業績が悪化してしまったことで、会社経営を続けることが厳しくなり事業再生を検討しているものの、税理士や会計士など色々な専門家がいるため誰に相談すればよいか迷うこともあるでしょう。
事業再生や企業再生など経営を再建する手段として知られているものの、どちらを選ぶかによって税理士や会計士の他、弁護士を頼ったほうがよい場合もあります。
そこで、経営を断念する前に事業再生を検討するのなら、税理士や会計士などの専門家のうち誰を頼るべきなのか解説していきます。
事業再生と企業再生の違いとそれぞれの意味
経営を再建する手段として知られているのは事業再生や企業再生ですが、どちらも同じではないかと考える経営者もいることでしょう。
しかし事業再生と企業再生はそれぞれ意味が異なるため、違いを理解してどちらを希望しているのか改めて考えてみるべきです。
まずは事業再生と企業再生の違いを理解するため、それぞれの意味を解説していきます。
事業再生とは
事業再生とは、経営不振に陥っている事業を再建させ、経営を健全化させるための施策を立て実行することです。

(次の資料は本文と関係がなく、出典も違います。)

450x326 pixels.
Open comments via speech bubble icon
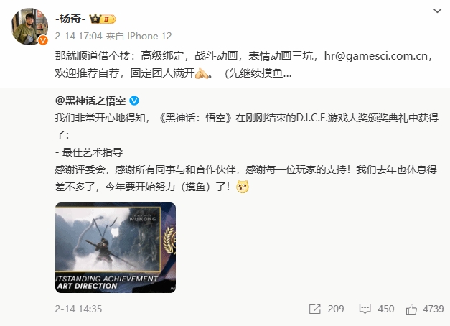(365, 309)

優良な事業に着目し、他の事業を抜本から見直し、収益をあげることができるように改革・再生させていきます。
もしも廃業を選択してしまうと、すべての事業の価値が消滅してしまいますが、その中に優良で将来性が見込める価値ある事業も含まれている可能性も否定できません。

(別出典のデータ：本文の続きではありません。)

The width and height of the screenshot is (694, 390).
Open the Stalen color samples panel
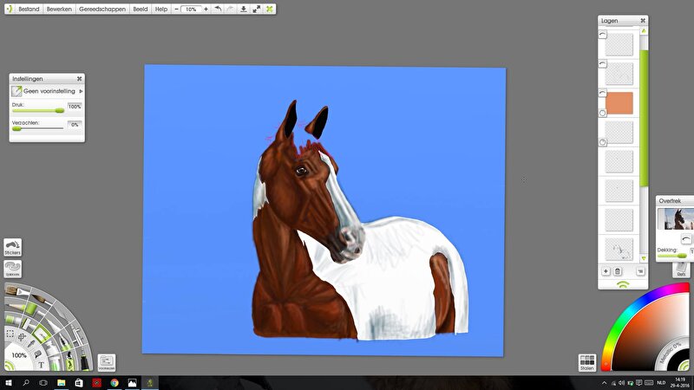click(586, 361)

そこで、再建計画を立てて収益力のある事業へと蘇らせることこそが事業再生です。
事業再生が可能となるケース
事業再生はどの企業でも可能というわけではなく、蘇らせることで価値を高めることができる商品やサービスがなければできません。
見込みのない事業については、見直しにより戦略を立てることや、債務整理といった道筋も厳しくなると考えられます。
事業再生の手法は次の4つ
事業再生の方法として挙げられるのは、
- ・自力によるもの
- ・M&Aの検討
- ・倒産手続
の3つです。
それぞれ詳しくご説明します。
自力によるもの
経営不振が続くと、将来性を見込むことのできない事業を取りやめ、従業員のリストラなど検討するといった経営者も少なくありません。
しかし誰にも相談せず単独で事業再生を図ることは容易ではなく、仮に上手くいった場合でも軌道に乗るまで時間がかかると考えるため、専門家に相談しながら進めた方がよいでしょう。
M&Aの検討
投資してくれる資金力の高いスポンサーを見つけ、支援を受けながら事業の立て直しを行い、再生していくというM&Aも近年増えています。
他にも債務整理や不採算事業を売却しながら、経営を改善させていく投資ファンドに任せる方法もあります。
倒産手続
事業再生の手法の1つとして挙げられるのが倒産手続ですが、清算型と再建型の2つのうち、事業再生に該当するのは再建型です。
清算型では債務整理により会社を廃業することなので、企業再生に含まれます。
企業再生
企業再生とは、債務超過や赤字収支などの理由で事業の存続が危ぶまれる場合、原因を排除して再生する手続のことです。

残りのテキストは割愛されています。